INPUT RECORDS:
------------
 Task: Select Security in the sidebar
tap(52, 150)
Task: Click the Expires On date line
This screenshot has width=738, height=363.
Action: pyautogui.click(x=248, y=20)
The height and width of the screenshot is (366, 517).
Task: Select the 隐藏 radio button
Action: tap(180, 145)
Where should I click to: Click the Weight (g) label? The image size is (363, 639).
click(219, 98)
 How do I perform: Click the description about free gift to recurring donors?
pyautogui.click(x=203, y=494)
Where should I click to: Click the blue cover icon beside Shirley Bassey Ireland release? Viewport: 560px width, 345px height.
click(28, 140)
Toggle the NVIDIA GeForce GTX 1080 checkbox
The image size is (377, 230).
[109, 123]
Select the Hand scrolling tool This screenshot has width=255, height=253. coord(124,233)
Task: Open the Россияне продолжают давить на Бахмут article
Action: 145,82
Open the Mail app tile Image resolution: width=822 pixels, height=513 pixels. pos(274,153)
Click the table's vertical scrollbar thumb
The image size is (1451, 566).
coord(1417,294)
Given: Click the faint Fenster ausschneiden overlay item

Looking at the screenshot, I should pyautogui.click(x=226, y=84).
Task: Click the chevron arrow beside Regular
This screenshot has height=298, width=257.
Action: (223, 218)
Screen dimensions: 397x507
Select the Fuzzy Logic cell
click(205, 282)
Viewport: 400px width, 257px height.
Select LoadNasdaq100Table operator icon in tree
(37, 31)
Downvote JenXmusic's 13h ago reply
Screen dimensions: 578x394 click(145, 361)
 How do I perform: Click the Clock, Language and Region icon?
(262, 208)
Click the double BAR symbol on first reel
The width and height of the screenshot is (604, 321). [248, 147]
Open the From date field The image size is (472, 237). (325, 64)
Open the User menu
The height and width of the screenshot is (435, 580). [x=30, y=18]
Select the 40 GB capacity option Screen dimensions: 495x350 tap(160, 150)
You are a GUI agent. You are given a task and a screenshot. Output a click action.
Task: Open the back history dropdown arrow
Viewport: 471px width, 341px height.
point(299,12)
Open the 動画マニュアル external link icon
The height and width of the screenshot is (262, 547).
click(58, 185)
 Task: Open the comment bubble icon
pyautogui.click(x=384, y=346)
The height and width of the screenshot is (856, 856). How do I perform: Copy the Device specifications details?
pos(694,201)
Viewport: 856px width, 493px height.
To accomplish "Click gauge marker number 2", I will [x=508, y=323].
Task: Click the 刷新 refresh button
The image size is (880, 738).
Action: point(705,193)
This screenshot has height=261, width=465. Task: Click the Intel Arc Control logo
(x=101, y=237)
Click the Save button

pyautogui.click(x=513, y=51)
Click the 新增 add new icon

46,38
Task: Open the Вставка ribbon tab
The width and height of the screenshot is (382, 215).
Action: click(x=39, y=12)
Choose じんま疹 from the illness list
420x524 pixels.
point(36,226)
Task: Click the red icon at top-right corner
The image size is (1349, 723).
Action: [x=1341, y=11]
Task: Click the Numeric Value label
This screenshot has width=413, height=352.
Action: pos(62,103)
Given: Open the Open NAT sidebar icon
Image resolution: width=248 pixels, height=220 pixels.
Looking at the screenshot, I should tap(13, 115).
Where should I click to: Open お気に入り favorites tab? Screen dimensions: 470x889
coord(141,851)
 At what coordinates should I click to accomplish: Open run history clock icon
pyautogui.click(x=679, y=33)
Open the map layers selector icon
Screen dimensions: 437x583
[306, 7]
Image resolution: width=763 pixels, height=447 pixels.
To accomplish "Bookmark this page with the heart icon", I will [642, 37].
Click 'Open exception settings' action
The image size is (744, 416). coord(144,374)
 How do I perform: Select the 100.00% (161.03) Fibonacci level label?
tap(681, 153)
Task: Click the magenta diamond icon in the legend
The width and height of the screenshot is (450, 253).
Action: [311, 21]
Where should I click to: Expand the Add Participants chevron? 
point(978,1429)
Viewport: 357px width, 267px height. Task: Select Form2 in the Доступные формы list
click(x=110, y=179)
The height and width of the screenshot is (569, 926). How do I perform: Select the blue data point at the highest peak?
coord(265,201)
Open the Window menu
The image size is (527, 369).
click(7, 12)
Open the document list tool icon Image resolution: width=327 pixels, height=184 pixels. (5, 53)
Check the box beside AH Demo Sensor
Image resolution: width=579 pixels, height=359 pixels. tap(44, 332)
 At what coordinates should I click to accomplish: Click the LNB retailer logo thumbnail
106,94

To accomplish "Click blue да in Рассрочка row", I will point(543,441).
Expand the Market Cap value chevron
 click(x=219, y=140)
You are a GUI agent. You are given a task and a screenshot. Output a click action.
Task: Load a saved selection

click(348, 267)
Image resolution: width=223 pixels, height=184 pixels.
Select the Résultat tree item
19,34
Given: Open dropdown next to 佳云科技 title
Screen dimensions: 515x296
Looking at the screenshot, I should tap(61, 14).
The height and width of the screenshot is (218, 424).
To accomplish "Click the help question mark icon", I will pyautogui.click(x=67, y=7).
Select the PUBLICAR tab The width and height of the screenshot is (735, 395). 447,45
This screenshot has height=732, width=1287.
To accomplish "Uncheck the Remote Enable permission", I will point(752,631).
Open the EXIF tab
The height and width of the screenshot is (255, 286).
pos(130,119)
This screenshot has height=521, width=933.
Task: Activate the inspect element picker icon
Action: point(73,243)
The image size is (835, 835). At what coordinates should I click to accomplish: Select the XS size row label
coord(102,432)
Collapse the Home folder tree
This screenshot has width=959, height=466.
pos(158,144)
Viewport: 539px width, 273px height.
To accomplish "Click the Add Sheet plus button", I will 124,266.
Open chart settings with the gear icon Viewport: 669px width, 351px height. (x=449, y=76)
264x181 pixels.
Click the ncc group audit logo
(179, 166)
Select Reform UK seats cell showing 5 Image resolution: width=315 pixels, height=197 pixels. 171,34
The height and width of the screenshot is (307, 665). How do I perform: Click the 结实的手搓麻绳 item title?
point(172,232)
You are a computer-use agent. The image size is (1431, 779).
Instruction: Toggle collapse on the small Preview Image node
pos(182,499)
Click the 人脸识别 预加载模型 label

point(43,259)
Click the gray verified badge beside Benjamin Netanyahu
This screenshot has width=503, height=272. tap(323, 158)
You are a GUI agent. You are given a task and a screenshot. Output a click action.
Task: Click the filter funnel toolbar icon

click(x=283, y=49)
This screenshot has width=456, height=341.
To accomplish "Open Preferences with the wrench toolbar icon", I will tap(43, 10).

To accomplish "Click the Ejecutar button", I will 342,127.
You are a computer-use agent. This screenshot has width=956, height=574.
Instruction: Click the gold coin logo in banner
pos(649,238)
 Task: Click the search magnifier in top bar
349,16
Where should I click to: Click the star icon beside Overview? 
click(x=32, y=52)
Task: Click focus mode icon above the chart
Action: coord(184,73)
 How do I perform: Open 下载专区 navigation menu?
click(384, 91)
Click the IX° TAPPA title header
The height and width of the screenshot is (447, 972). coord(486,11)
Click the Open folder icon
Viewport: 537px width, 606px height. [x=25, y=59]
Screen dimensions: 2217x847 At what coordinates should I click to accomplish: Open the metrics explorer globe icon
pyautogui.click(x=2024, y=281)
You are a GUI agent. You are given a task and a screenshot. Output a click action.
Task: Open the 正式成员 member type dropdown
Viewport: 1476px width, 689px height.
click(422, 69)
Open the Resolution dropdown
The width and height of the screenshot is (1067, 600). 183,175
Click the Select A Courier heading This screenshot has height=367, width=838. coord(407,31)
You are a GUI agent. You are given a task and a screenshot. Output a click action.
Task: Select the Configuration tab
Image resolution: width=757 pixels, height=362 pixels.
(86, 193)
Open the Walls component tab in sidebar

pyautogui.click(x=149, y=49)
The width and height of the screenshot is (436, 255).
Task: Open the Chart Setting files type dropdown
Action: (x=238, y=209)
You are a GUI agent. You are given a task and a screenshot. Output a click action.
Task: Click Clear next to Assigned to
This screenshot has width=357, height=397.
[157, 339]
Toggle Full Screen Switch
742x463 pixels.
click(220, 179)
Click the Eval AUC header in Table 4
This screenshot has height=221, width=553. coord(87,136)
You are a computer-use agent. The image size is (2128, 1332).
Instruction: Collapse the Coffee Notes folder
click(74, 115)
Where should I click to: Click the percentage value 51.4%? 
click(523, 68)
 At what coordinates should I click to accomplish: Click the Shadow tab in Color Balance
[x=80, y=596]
------------
TASK ITEM: Say how many lines in the records hold the word "next", giving the number by itself.

ANSWER FOR THE TASK: 2